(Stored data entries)
%%
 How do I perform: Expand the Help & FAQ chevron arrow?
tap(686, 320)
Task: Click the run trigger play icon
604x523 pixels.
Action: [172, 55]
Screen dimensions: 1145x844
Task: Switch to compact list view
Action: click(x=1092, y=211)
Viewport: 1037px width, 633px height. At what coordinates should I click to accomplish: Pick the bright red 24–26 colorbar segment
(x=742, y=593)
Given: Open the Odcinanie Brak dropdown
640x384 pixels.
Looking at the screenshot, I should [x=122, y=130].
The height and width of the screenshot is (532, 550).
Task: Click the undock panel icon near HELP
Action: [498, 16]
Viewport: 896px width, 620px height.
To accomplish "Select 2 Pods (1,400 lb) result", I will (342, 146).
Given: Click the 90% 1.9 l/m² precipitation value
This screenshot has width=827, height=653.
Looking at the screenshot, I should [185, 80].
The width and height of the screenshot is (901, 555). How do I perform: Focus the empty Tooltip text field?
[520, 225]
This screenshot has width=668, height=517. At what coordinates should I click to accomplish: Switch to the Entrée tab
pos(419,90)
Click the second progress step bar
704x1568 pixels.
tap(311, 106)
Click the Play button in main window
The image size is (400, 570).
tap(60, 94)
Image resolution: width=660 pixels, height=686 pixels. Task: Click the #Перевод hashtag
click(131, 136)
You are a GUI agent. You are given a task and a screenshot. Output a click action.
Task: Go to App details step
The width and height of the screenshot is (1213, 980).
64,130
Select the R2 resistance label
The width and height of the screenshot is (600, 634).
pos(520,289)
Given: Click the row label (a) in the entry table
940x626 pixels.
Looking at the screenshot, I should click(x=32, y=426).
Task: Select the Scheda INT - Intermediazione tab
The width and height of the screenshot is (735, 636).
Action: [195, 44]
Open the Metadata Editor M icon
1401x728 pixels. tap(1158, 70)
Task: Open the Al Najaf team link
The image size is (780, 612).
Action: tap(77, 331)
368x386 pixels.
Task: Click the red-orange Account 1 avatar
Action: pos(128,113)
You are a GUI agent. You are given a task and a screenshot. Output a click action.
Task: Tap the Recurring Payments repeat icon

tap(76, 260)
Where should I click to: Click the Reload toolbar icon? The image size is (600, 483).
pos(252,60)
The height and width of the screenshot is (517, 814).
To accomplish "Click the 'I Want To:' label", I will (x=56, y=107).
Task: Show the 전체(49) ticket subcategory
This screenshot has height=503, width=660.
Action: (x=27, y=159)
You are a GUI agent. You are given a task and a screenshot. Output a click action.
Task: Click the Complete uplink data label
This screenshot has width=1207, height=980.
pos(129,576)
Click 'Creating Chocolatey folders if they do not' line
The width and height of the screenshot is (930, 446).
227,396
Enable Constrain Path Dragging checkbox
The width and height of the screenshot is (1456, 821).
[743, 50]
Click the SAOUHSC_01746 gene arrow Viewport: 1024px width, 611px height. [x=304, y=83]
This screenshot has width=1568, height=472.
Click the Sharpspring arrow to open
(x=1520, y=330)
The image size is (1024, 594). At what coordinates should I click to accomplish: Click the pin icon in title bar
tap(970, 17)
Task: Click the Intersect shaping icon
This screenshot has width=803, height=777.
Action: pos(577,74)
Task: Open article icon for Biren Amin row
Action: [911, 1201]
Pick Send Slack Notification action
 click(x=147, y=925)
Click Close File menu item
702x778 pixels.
%%
» **ASSIGNED TASK**: What is the number of lines in the data that include "step"? Answer with that number alone.

» **RESPONSE**: 2